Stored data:
▶

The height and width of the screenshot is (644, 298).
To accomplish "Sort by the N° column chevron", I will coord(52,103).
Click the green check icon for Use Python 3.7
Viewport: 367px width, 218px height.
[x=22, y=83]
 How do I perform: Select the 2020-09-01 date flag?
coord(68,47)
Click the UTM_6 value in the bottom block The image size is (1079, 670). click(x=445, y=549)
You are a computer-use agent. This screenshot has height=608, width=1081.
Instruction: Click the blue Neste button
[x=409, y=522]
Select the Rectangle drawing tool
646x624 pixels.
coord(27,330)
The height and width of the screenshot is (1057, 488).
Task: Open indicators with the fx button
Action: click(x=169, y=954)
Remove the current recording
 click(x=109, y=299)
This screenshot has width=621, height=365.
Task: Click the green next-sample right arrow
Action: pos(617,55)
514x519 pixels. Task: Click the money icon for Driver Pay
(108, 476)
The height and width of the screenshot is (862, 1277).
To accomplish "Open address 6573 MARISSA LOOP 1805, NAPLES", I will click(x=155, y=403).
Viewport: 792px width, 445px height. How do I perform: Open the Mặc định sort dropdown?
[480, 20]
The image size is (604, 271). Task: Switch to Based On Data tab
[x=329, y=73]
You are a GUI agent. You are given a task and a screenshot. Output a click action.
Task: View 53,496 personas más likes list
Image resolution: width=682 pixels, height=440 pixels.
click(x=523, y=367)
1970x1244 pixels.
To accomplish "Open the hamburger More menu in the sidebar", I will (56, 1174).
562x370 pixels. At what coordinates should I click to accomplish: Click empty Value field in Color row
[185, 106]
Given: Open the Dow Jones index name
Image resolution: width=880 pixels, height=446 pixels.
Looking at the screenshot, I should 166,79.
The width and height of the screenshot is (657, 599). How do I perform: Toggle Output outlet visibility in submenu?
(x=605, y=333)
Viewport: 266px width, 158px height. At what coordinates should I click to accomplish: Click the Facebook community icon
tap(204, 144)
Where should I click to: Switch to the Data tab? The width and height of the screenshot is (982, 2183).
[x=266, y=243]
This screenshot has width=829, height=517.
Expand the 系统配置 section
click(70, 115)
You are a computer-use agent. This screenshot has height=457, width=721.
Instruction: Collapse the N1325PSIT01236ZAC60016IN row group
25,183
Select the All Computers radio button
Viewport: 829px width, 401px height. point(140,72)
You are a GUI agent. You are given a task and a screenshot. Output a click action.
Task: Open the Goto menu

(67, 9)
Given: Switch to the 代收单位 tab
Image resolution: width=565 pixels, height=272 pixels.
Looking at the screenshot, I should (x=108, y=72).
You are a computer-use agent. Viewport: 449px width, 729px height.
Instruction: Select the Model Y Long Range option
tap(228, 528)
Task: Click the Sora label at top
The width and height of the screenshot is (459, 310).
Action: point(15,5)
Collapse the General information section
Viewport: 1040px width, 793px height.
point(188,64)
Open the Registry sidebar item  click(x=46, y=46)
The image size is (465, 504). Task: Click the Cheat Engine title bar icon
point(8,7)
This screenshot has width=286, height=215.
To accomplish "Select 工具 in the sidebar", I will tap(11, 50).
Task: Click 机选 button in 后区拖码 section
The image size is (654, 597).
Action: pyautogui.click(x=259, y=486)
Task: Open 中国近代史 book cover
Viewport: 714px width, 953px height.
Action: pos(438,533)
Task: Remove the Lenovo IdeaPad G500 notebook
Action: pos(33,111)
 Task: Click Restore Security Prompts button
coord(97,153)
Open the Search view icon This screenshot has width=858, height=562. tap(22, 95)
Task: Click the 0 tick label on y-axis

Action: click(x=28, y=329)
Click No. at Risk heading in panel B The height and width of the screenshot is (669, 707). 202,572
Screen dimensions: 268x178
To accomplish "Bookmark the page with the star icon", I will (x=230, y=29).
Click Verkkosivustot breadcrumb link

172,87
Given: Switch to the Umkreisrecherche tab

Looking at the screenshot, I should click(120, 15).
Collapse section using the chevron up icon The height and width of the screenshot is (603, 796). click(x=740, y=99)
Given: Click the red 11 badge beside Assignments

◀

WHAT YOU SHOULD DO: Count the lines in the records above that contain the word "sidebar", and give only that number.

SOLUTION TO THIS EXERCISE: 3